La società edilizia elimina Robin Hood dal logo per ragioni di “inclusività”.

https://www.nottinghampost.com/news/nottingham-news/nottingham-building-society-drops-robin-9619851

di Famous-Act4878

22 Comments

  1. socratic-meth on

    > The Nottingham building society has dropped its iconic Robin Hood logo for “inclusivity” reasons. The Nottingham has rebranded itself as Nottingham Building Society, with a host of changes.

    I’m surprised a financial services organisation would use Robin Hood in the first place, didn’t he represent the opposite of what they do?

  2. TheCrunker on

    I’ve read the article and still can’t understand the reasoning. Who was offended by the logo?

  3. FaceMace87 on

    Who was feeling attacked by the use of a character from folklore? Maybe Disney need to follow suit, Mickey Mouse isn’t very inclusive to us non mice folk.

  4. Does a company get tax benefits on ‘inclusivity’ spending?

  5. Training-Apple1547 on

    What is the “inclusivity” thinking? Who was Robin Hood excluding, other than the Sherriff?

  6. Danimalomorph on

    “A third added: “Go woke go broke I will be pulling my money out asap.” ” – there’s no way these are real quotes, come on.

    Article doesn’t really explain why the new is more inclusive than the old, which is a shame.

  7. qwerty_1965 on

    I’ll be watching Martin “failed head boy” Dubney on GBNews for insights on this.

  8. evolveandprosper on

    If they want to be more representative of current UK society then they should adopt the Sherriff of Nottingham as their symbol.

  9. PrometheusIsFree on

    What’s next, Coventry Building Society dropping Lady Godiva, because animal rights campaigners and vegans don’t like her exploiting a horse?
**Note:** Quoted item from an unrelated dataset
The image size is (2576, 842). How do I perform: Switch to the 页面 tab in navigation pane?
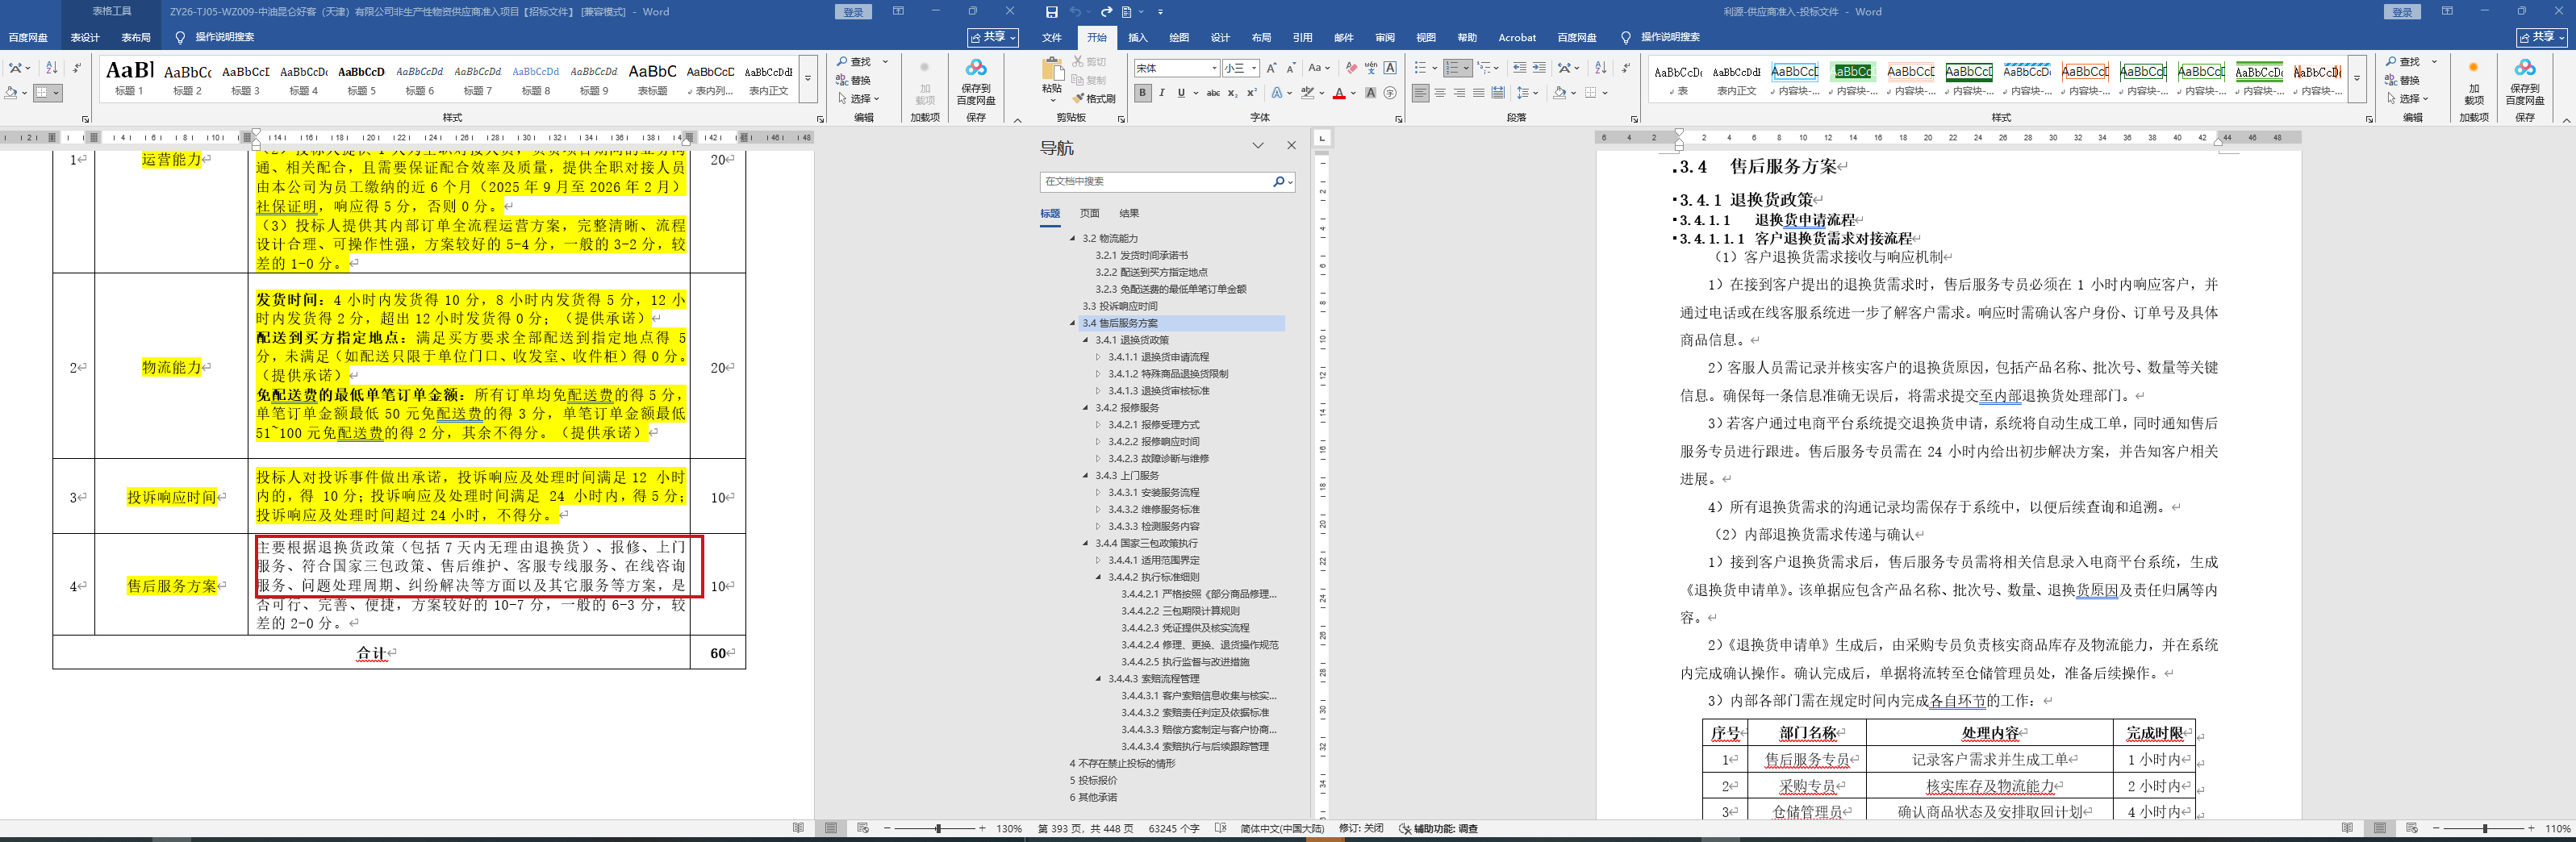pyautogui.click(x=1089, y=213)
  10. In short, they will have got a fancy PR company in who told them it was “old fashioned” and inexplicably limited their audience. They will have dropped it based on this guidance and no one in the company will really know why. No wants to ask in case they are seen as out of touch. Fast forward a few years and everyone will be putting these logos back on because ever brand looks the same generic modern style

    Rinse and repeat, all PR bs from consultants with the buzzword of the day thrown in

  11. SigmundRowsell on

    A naughty article. The rebrand as a whole emphasised inclusivity and other such things, not the logo change specifically

  12. -Krovos- on

    There’s no way in hell people complained about this. Feels like they mentioned the “inclusivity” as a marketing strategy as they know more eyes will be on their company due to culture war BS.

  13. ferrel_hadley on

    >“We’ve mixed our rich history with a modern twist. We want to reflect society as it is today. For us, that means championing inclusivity and **celebrating financial diversity**. Consider it a glow-up, but for a building society, changing to make sure we’re fresh and relevant for current and future members.

    They have paid money for consultants who have had to manufacture a reason for them to sound like the institution needed to change its image, they chucked in some vacuous buzzwords to a society that is getting very tired of the relentless changes for no reason and buzzwords and are now finding people unhappy with them.

    Obviously there is a small number of people who will defend it because it has “their team”s buzzwords like “diversity”. So notice no actual increase in diversity from this but people defending them. Gives you a clue how deep their politics actually is.

    Edited: And telling people you have to change an icon of the region for “diversity” is not a win for “diversity”, it makes people feel like their culture is being trashed for reasons no one will explain to them.

  14. Happytallperson on

    This headline does not match the story.

    They’ve rebranded and identified that their new brand includes a focus on financial inclusivity. 

    That does not mean they’ve dropped Robin Hood for not being inclusive. 

    It’s silly ragebait.

  15. Mr_Gaslight on

    It’s an internationally known symbol of a good person. What the Hell is wrong with it?

  16. Afternoon_Kip on

    Finally the sheriff of Nottingham and his band of thugs are vindicated

  17. ShroedingersMouse on

    because very few of the ‘poor’ can ever save so to represent its customer base better it will now have a logo of the sherrif sat atop a pile of investment properties

  18. shysaver on

    The article is designed to get people red faced and angry about something so trivial, it’s a private company going through a rebrand, it happens all the time.

  19. ReleventReference on

    They want to be inclusive to people with too much money.

  20. StitchedPaths on

    They messed up a standing order I had with them which cost me loads. Stealing from the poor and giving to the rich. They don’t deserve Robin Hood.

  21. golgothagrad on

    Genuinely baffling. The previous design looked old-fashioned but there wasn’t anything ‘non-inclusive’ about it. Of course, Robin Hood doesn’t represent the Britain of today but nor has he ever done throughout the history of Nottingham Building Society. I think the people in charge of this decision genuinely don’t understand the difference between the political content of diversity/inclusion and the arbitrary stylistic signifiers used to telegraph inclusive businesses (corporate Memphis etc).

  22. Omerp-29 on

    I’d join that Building society because it has a Robin Hood logo!